** DATA TO PROCESS **
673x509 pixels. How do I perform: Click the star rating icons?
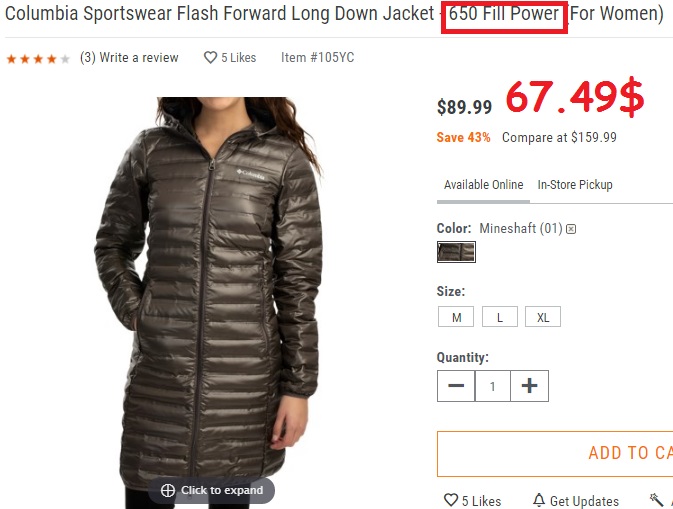pos(38,59)
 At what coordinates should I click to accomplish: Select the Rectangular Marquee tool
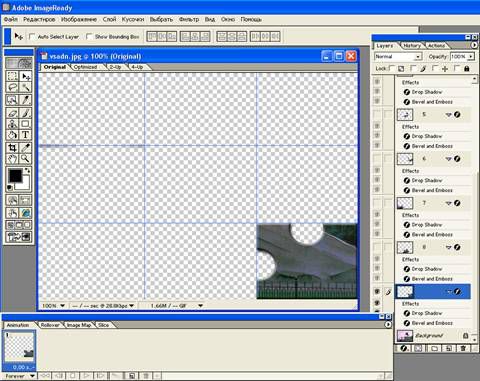[12, 76]
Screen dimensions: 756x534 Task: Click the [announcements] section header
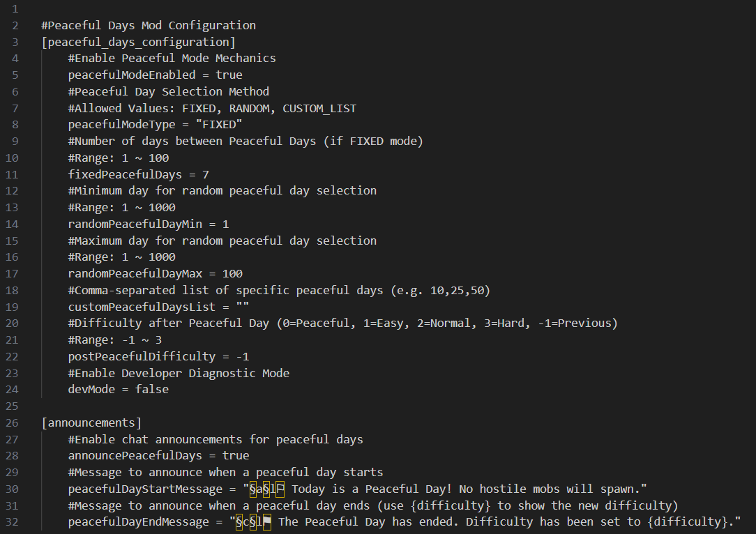pos(91,422)
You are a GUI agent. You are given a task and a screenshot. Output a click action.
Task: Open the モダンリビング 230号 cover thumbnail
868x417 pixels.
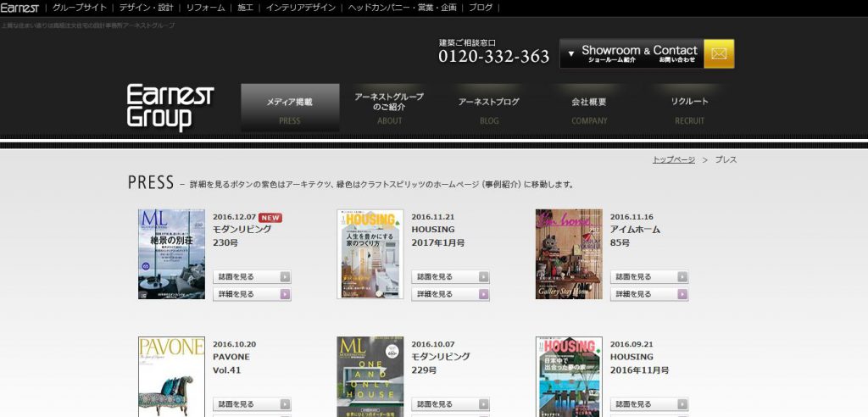pyautogui.click(x=171, y=253)
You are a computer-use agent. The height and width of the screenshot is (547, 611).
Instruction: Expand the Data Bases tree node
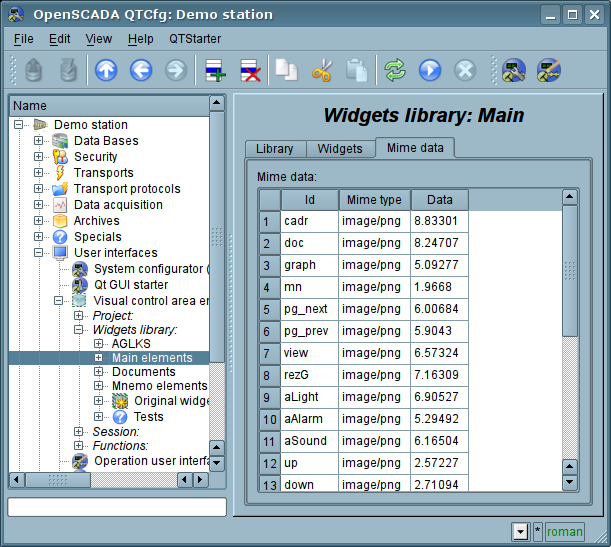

** WORK TO BE COMPLETED **
The output is the records exactly as they read, with no pictures in it.

** ANSWER SECTION **
673x509 pixels. How do I perform: Click the star rating icons?
pos(38,59)
 At what coordinates should I click to accomplish: Select the Rectangular Marquee tool
[12, 76]
Screen dimensions: 756x534 Task: Click the [announcements] section header
pos(91,422)
You are a GUI agent. You are given a task and a screenshot. Output a click action.
Task: Open the モダンリビング 230号 cover thumbnail
868x417 pixels.
pyautogui.click(x=171, y=253)
You are a computer-use agent. The height and width of the screenshot is (547, 611).
Instruction: Expand the Data Bases tree node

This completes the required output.